De reden waarom ik het nodig vond het hier te plaatsen is vanwege de gemixte gevoelens die ik altijd rondom niet-islamitische feestdagen heb gehad, met name de kerst. Kerstkaarten versturen was hier thuis altijd een traditie, mijn ouders zijn hier ooit eens mee begonnen door de huisarts 'fijne feestdagen' toe te wensen middels een kaartje. Al gauw verzonden wij aan al onze vrienden en bekenden kaarten, maar een kerstboom in huis was weer uit den boze. Ik heb dat altijd heel dubbel gevonden, helemaal toen wij kerstkaartjes terug ontvingen.

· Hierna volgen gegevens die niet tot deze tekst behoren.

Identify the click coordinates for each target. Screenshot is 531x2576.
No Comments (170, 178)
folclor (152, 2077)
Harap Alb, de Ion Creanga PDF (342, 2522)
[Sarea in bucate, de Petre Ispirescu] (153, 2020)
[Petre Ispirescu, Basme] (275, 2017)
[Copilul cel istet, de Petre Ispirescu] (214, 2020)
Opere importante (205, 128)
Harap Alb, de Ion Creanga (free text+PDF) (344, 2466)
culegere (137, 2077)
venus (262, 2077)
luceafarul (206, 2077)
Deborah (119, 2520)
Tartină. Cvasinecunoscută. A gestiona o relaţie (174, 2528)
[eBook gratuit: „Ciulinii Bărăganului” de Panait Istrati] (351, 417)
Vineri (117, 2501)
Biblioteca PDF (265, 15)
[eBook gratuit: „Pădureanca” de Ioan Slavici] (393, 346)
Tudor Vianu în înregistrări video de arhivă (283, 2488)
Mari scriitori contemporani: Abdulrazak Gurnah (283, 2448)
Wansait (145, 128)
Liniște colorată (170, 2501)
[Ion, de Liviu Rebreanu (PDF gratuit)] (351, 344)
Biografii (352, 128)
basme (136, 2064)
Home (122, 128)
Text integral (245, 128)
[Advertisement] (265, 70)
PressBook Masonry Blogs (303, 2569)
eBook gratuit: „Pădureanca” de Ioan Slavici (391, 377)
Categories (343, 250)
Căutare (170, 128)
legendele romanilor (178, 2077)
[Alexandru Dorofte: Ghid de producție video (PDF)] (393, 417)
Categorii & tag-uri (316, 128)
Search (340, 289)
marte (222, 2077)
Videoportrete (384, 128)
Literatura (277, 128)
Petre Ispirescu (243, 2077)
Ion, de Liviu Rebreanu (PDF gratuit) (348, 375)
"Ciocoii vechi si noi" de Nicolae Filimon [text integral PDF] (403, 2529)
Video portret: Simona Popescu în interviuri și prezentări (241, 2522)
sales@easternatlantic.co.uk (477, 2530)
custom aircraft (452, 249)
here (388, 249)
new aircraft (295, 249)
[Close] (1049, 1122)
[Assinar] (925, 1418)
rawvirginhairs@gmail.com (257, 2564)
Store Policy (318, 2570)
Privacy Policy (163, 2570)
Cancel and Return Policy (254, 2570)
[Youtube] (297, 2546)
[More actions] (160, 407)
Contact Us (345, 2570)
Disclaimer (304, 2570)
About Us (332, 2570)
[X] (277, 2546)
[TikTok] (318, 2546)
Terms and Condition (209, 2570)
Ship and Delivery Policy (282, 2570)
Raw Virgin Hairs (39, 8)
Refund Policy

Op de middelbare school was het een big deal van wie je het leukste kaartje ontving en wee als je er niet n terug had verzonden. Het liefst met nog een telefoontje erbij dat het kaartje in goede staat ontvangen was en met grote dank betuiging.  :Roll Eyes (Sarcastic):  Los van de Islam verzette ik me als puber toentertijd hier tegen en dus niet eens uit geloofsovertuiging. Zodra er van mij verwacht wordt ergens gezellig mee te doen, keer ik mij hier tegen omdat het op mij overkomt als dwang. Ik besloot toen elk kaartje wat door de brievenbus geschoven werd, netjes open te maken, te lezen en weer terug te zetten op de bus (retour zender). Maar binnenin schreef ik nog wel de boodschap in rode letters: 'Bedankt, maar hier vieren wij geen kerst' .  :hihi:  Niet erg aardig, maar het ging om een statement (mijn methodes zijn inmiddels wat subtieler). 

Het zat me dus vanaf vroegs af aan niet lekker, ik vond het maar nix en ik vroeg me af of de Islam hier uberhaupt iets over te zeggen had. Tot mijn grootste verbazing waren er genoeg bronnen die het feliciteren van deze dagen afkeuren. 

Je kan het zien als een Staphorst-redenatie, maar ik verklaar echt hiermee met niemand een oorlog. Het is slechts bedoeld voor hen, die ook hun vraagtekens hebben rondom de feestdagen. 

Met Sociale Groet,  :knipoog: 

Da Girl

----------


## Wortel

Ik hoop dat je er evengoed geen bezwaar tegen zult hebben als een christen -als de tijd van het jaar weer daar is- je een ramadan mubarak toe zal wensen.  :blij:

----------


## Tha Girl

> _Geplaatst door Wortel_ 
> *Ik hoop dat je er evengoed geen bezwaar tegen zult hebben als een christen -als de tijd van het jaar weer daar is- je een ramadan mubarak toe zal wensen. *


De dag waarop dat zal gebeuren, verander ik een krop sla....

 :hihi: 

Da Girl

----------


## Wortel

Gelukkig heb je dan kennelijk niet gekeken op "Ben je bang voor mij" want in dat geval was je al twee keer veranderd in een krop sla.
 :Wink:  

Maar ik wens je alvast wel prettige zomerdagen en een gelukkig najaar.

----------


## Tha Girl

> _Geplaatst door Wortel_ 
> *Gelukkig heb je dan kennelijk niet gekeken op "Ben je bang voor mij" want in dat geval was je al twee keer veranderd in een krop sla.
>  
> 
> Maar ik wens je alvast wel prettige zomerdagen en een gelukkig najaar.*


Gelukkig maar, lijkt me achter het toetsenbord niet zo handig met die slappe blaadjes. 

Ik wens je nix minder toe en een fijn leven.  :Smilie:  

Da Girl

----------